AIM:
Rewrite the part of the data below that opens with the line containing "What do you see at coordinates (70, 495)" and closes with the line containing "pyautogui.click(x=162, y=185)", changing "GUI agent" to "screen agent" and leaving everything else as it is.
**** DATA SUPPLIED
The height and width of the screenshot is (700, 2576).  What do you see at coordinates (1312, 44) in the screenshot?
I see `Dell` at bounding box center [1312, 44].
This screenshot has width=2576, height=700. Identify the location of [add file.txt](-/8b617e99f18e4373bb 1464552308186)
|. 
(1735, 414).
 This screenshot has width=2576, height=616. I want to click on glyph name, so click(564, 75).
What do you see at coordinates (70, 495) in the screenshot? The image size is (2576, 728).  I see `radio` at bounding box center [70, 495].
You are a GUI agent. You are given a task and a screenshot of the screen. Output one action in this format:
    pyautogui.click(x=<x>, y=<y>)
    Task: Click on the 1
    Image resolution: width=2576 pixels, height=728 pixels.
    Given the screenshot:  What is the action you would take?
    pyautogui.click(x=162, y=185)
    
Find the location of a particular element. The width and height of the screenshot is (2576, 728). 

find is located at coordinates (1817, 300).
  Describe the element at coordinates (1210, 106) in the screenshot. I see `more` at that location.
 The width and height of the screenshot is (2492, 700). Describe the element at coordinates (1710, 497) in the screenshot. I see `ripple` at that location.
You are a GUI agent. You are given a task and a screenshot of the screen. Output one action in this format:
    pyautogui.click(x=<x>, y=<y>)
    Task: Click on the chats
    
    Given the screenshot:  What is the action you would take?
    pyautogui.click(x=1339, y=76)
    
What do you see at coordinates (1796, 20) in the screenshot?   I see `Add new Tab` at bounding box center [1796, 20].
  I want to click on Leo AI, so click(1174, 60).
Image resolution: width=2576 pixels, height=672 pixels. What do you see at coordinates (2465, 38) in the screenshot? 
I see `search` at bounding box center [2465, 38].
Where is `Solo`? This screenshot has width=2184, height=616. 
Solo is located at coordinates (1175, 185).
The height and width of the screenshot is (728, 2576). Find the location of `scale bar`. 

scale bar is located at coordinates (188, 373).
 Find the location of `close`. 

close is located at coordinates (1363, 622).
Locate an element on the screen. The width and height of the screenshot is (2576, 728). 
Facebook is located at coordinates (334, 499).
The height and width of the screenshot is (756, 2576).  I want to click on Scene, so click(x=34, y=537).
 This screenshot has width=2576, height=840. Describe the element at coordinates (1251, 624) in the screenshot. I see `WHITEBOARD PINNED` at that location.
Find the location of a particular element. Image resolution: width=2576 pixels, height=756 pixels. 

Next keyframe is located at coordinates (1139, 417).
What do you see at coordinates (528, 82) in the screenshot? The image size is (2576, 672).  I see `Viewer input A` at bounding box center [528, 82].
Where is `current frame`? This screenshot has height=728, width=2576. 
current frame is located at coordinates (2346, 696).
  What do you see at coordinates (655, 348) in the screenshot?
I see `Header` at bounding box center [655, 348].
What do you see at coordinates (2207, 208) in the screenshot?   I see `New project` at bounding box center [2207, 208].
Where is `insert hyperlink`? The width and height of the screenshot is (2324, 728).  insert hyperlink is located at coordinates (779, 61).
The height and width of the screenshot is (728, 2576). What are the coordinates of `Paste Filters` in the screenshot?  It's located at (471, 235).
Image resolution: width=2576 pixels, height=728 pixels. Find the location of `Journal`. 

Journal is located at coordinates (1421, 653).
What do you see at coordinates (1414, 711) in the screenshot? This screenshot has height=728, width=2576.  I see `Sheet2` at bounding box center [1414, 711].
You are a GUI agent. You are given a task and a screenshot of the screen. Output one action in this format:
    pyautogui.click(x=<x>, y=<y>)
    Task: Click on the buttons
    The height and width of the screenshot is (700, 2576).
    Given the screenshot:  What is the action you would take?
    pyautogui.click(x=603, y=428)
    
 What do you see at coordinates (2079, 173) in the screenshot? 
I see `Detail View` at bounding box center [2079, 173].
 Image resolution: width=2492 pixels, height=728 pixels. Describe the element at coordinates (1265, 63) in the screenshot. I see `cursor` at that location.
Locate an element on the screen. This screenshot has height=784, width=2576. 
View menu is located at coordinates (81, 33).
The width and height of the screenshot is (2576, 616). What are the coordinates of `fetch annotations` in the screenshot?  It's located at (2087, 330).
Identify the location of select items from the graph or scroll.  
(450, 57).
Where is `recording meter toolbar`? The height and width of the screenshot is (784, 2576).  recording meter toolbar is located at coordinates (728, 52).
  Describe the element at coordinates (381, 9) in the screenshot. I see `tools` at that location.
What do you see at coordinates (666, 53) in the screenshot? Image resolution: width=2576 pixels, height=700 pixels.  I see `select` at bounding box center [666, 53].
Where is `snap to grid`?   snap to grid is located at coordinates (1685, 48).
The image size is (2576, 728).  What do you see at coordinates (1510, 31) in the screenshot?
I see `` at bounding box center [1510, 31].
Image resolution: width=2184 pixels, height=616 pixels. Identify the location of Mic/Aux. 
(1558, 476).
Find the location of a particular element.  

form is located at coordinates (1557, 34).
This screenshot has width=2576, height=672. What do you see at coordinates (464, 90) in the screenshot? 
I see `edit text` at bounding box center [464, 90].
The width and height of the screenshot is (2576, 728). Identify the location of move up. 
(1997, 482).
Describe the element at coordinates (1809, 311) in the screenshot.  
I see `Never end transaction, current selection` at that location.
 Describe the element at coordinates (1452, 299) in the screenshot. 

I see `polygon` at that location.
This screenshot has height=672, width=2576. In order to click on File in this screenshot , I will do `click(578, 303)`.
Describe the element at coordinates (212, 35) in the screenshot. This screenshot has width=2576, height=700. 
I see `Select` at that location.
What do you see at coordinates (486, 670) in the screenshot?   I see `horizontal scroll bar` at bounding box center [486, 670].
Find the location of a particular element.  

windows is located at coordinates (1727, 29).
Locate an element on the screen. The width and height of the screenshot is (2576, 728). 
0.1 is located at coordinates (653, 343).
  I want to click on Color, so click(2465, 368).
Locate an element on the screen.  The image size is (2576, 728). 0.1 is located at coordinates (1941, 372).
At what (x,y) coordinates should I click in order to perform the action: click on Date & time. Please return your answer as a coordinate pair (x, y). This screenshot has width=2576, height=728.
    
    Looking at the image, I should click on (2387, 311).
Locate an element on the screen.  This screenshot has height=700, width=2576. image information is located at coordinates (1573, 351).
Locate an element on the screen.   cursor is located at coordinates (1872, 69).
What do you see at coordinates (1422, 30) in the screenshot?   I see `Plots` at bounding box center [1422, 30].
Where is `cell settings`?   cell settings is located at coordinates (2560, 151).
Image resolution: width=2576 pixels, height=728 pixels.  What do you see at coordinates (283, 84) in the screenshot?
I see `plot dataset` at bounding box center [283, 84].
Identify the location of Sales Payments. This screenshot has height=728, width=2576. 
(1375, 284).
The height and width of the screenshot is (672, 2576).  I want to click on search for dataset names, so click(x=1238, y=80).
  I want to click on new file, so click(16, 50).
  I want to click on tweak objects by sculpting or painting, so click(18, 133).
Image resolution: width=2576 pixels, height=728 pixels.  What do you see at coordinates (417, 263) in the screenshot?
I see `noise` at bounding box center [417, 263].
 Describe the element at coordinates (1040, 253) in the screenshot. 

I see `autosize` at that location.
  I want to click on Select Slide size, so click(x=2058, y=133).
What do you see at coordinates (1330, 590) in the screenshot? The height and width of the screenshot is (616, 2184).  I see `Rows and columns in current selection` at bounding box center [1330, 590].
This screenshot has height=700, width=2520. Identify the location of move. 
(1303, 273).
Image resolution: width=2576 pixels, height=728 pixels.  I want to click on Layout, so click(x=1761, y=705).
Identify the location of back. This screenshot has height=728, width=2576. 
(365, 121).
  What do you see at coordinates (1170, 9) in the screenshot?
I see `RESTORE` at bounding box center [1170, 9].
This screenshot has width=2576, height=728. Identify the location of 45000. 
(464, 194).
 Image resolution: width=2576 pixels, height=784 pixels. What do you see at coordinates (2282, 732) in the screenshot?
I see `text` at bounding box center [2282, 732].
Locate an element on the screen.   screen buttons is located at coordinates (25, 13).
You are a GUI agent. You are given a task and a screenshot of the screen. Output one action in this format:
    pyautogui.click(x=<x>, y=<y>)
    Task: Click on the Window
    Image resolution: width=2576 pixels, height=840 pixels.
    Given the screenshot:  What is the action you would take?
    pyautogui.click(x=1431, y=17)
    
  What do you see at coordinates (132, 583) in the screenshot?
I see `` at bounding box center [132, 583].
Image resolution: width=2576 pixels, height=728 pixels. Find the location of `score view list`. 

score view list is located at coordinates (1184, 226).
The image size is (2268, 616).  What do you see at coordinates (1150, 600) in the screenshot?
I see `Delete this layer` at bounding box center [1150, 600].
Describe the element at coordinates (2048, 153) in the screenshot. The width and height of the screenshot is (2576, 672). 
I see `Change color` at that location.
********
PROBLEM SOLUTION:
What do you see at coordinates (70, 495) in the screenshot? The image size is (2576, 728).  I see `radio` at bounding box center [70, 495].
You are a screen agent. You are given a task and a screenshot of the screen. Output one action in this format:
    pyautogui.click(x=<x>, y=<y>)
    Task: Click on the 1
    Image resolution: width=2576 pixels, height=728 pixels.
    Given the screenshot:  What is the action you would take?
    pyautogui.click(x=162, y=185)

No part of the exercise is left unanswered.